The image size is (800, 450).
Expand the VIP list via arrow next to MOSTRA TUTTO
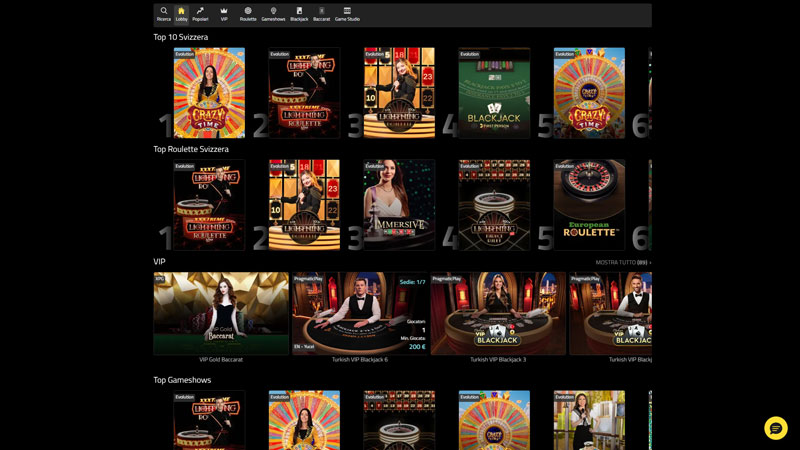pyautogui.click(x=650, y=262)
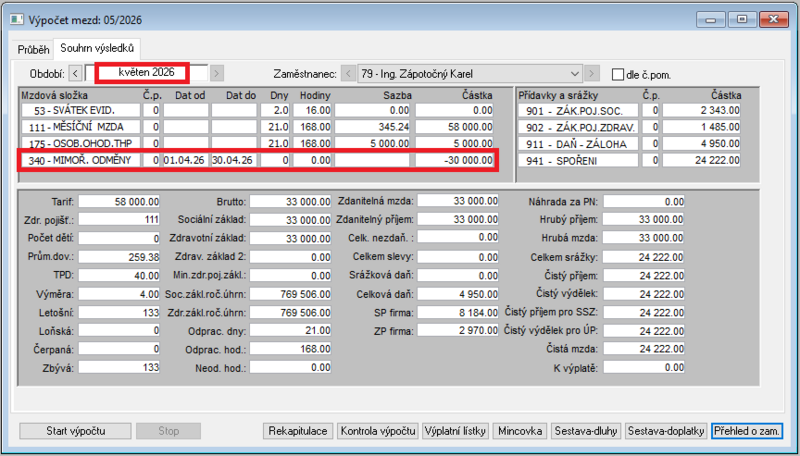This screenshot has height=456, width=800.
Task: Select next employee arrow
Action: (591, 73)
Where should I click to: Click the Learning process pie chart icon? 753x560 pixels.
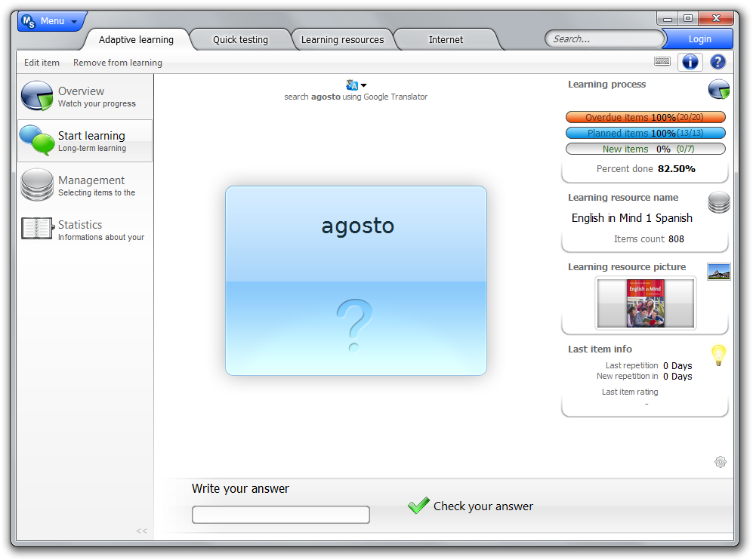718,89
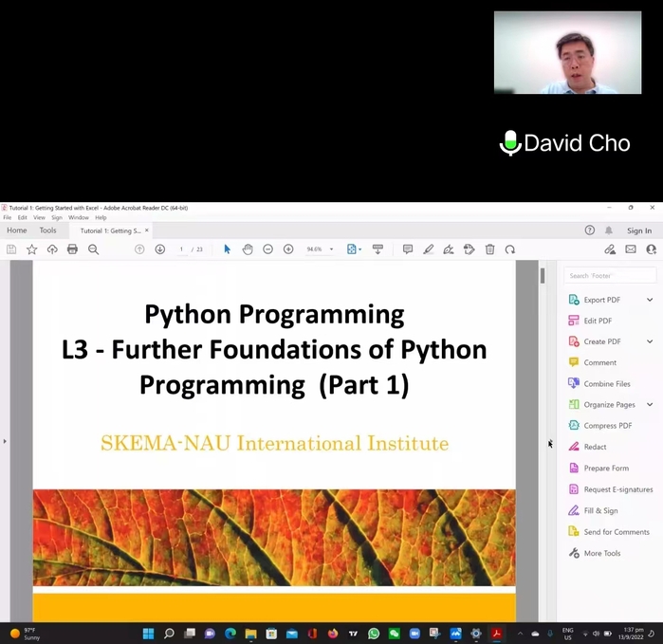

● ● ● ●

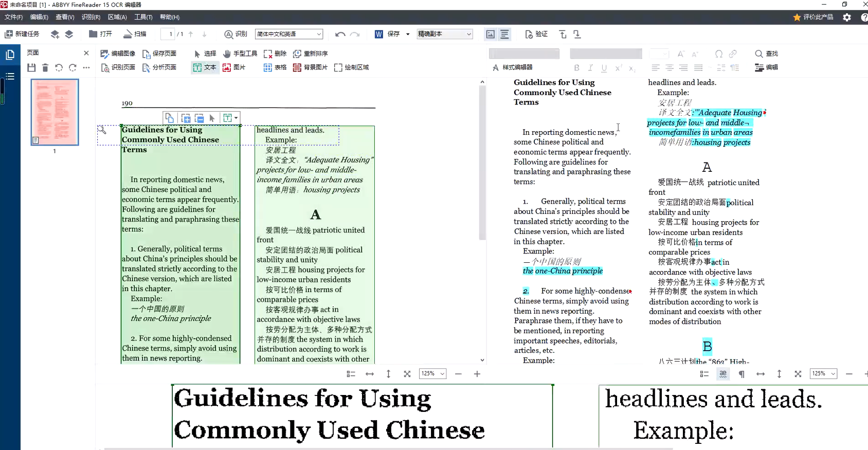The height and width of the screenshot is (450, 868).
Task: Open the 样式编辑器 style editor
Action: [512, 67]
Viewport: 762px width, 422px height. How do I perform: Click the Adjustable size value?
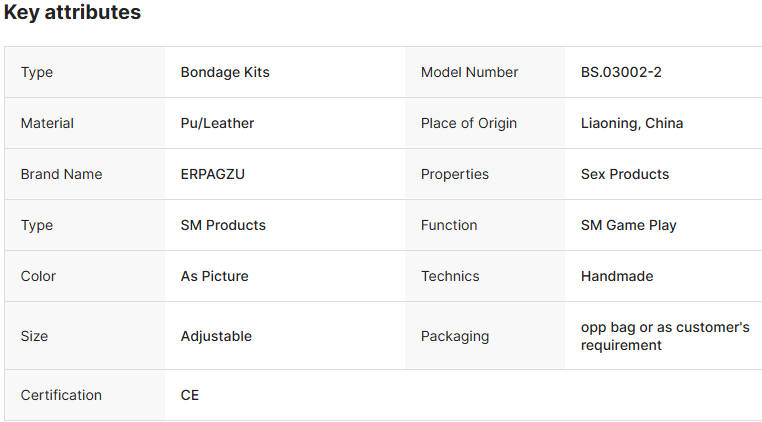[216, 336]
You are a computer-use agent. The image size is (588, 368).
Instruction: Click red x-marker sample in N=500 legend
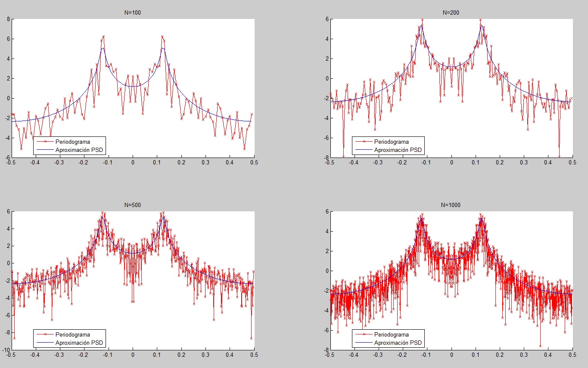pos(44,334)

● ● ● ●

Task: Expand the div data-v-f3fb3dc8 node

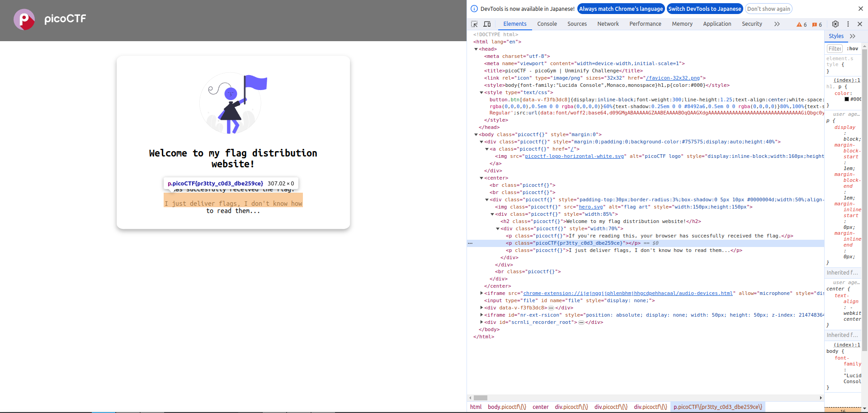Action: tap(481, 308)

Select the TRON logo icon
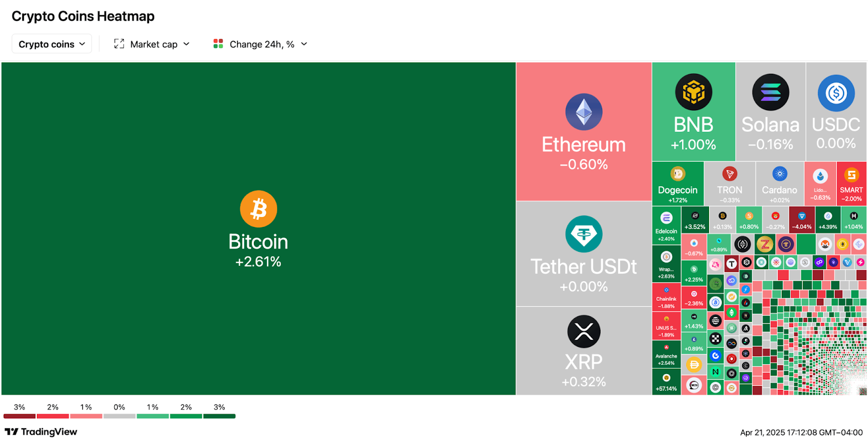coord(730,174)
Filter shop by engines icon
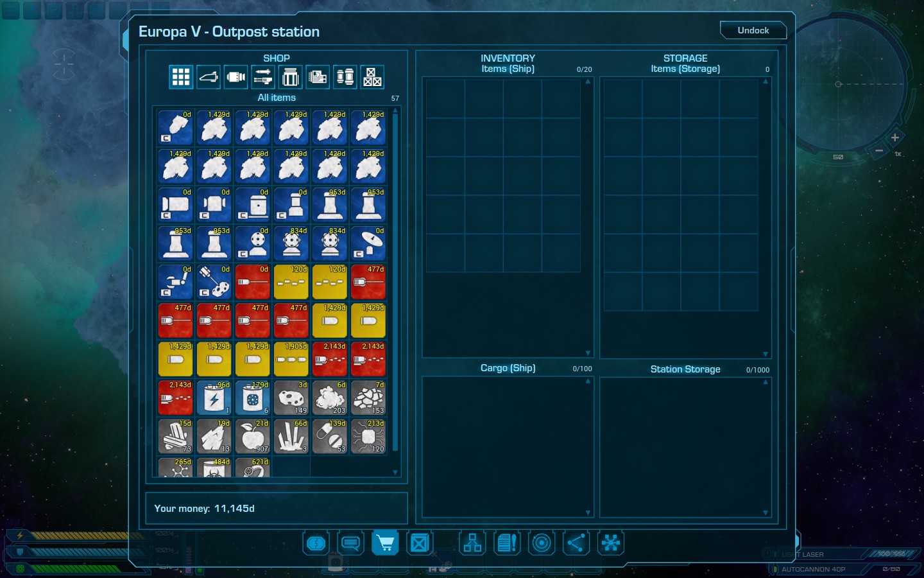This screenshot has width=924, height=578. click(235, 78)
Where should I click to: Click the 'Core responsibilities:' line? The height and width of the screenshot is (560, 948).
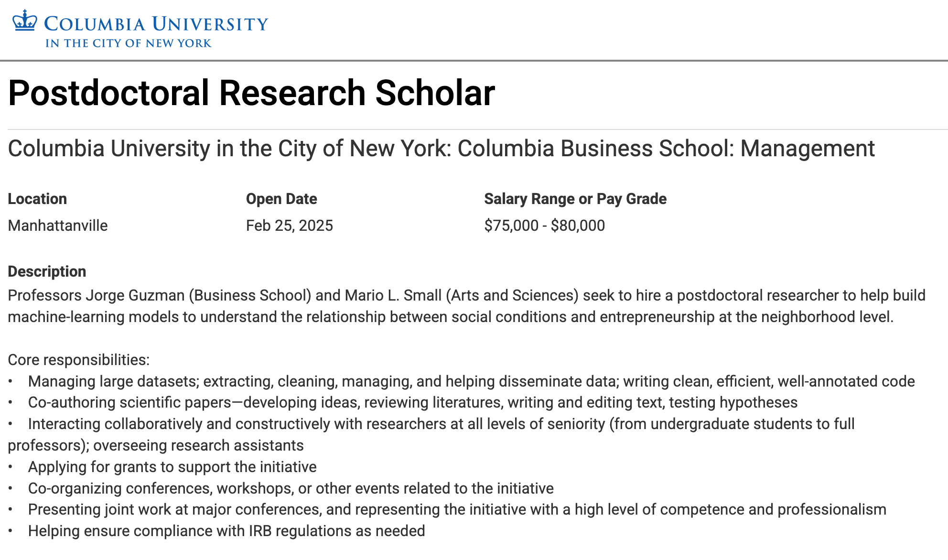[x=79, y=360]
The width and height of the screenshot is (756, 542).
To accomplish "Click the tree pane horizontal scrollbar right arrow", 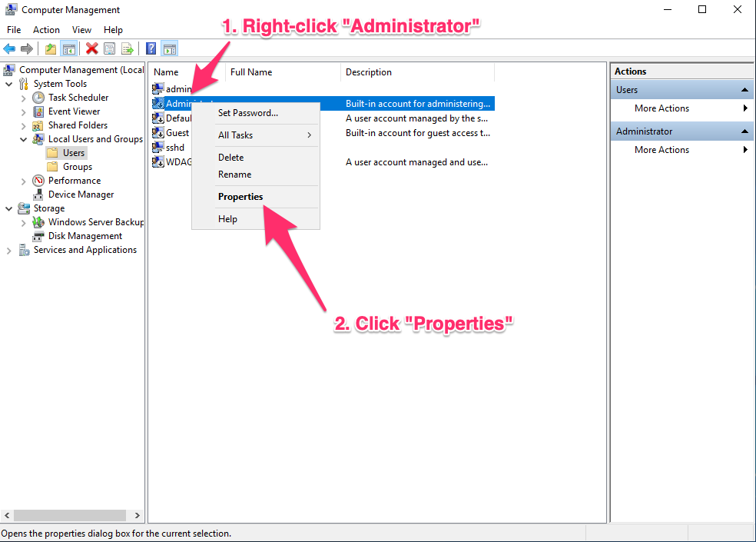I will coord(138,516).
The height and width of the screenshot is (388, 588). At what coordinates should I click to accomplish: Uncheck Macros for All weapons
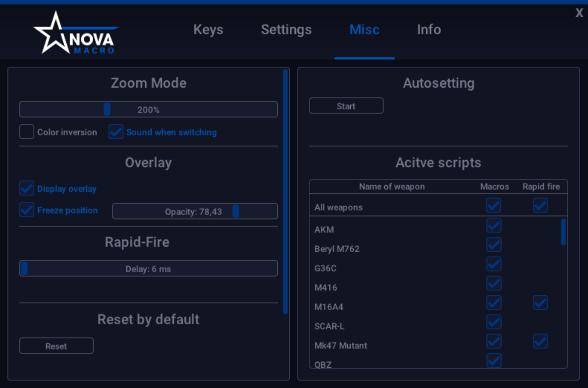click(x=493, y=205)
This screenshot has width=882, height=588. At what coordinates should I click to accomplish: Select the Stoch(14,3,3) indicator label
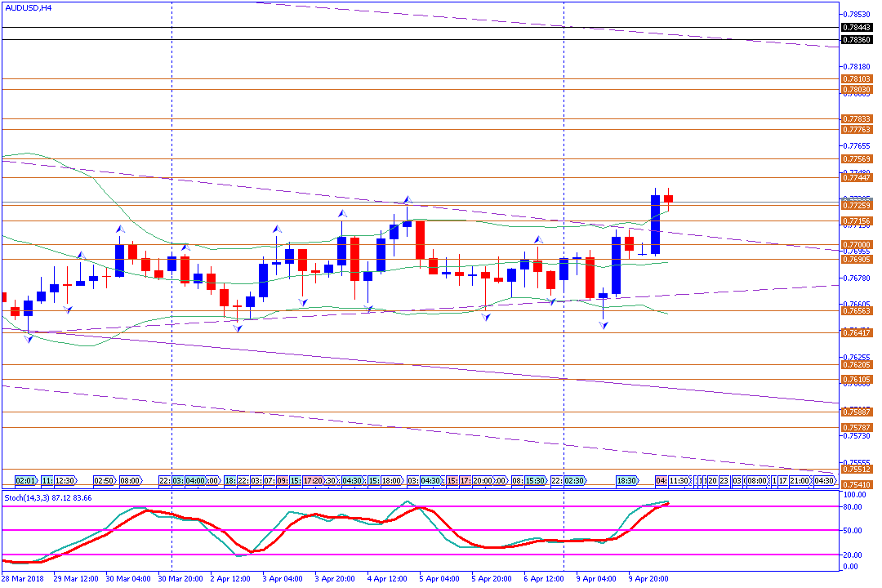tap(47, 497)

● ● ● ●

**What the exercise asks:** Every line of the listing that includes the word "image" belongs in the answer.

**Answer below:**
The image size is (800, 450).
You are a computer-use agent. The image size is (588, 368).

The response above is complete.